A strict report, worthy of sympathy.

A violent surfacing of adolescence (which has little in common with Tarkington's earlier, broadly comic, Seventeen) has a compulsive impact.

"Nobody big except me" is the dream world of Holden Caulfield and his first person story is down to the basic, drab English of the pre-collegiate. For Holden is now being bounced from fancy prep, and, after a vicious evening with hall- and roommates, heads for New York to try to keep his latest failure from his parents. He tries to have a wild evening (all he does is pay the check), is terrorized by the hotel elevator man and his on-call whore, has a date with a girl he likes—and hates, sees his 10 year old sister, Phoebe. He also visits a sympathetic English teacher after trying on a drunken session, and when he keeps his date with Phoebe, who turns up with her suitcase to join him on his flight, he heads home to a hospital siege.

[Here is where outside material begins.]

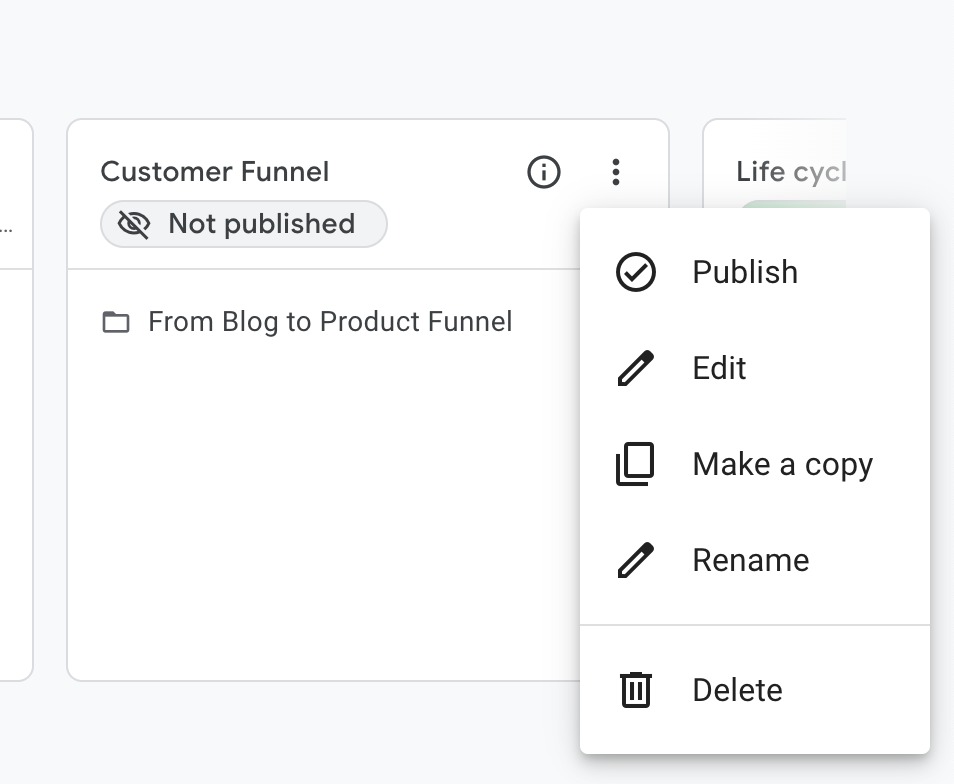Click the partially visible card on the left
This screenshot has width=954, height=784.
pos(14,400)

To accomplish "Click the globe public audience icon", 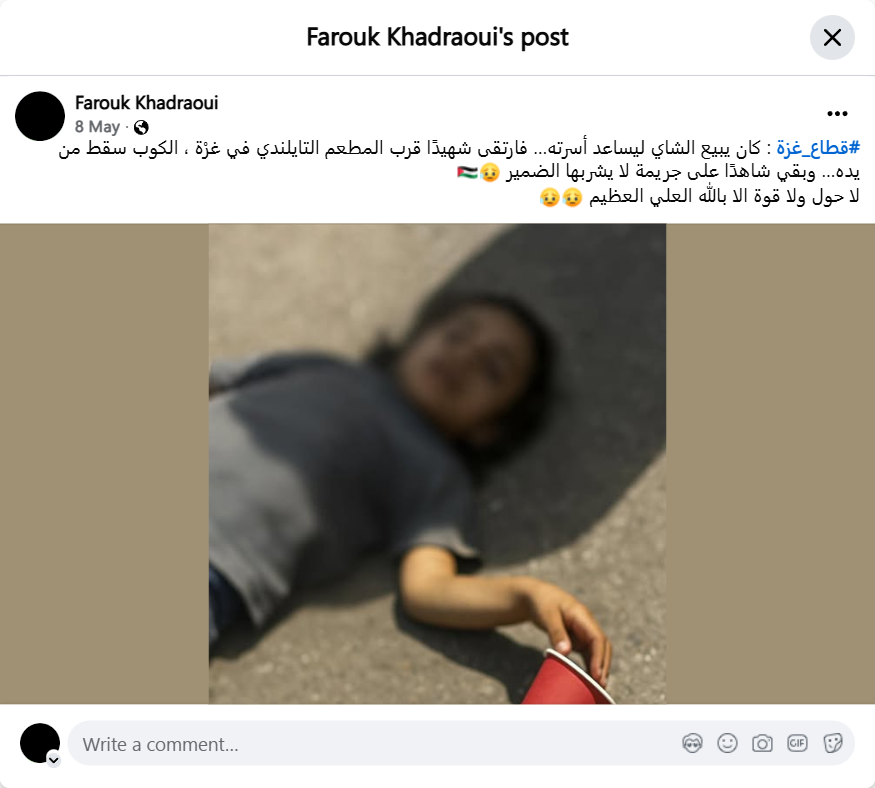I will (x=141, y=127).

This is tender and true, and impossible, in its picture of the old hells of young boys, the lonesomeness and tentative attempts to be mature and secure, the awful block between youth and being grown-up, the fright and sickness that humans and their behavior cause the challenging, the dramatization of the big bang. It is a sorry little worm's view of the off-beat of adult pressure, of contemporary strictures and conformity, of sentiment….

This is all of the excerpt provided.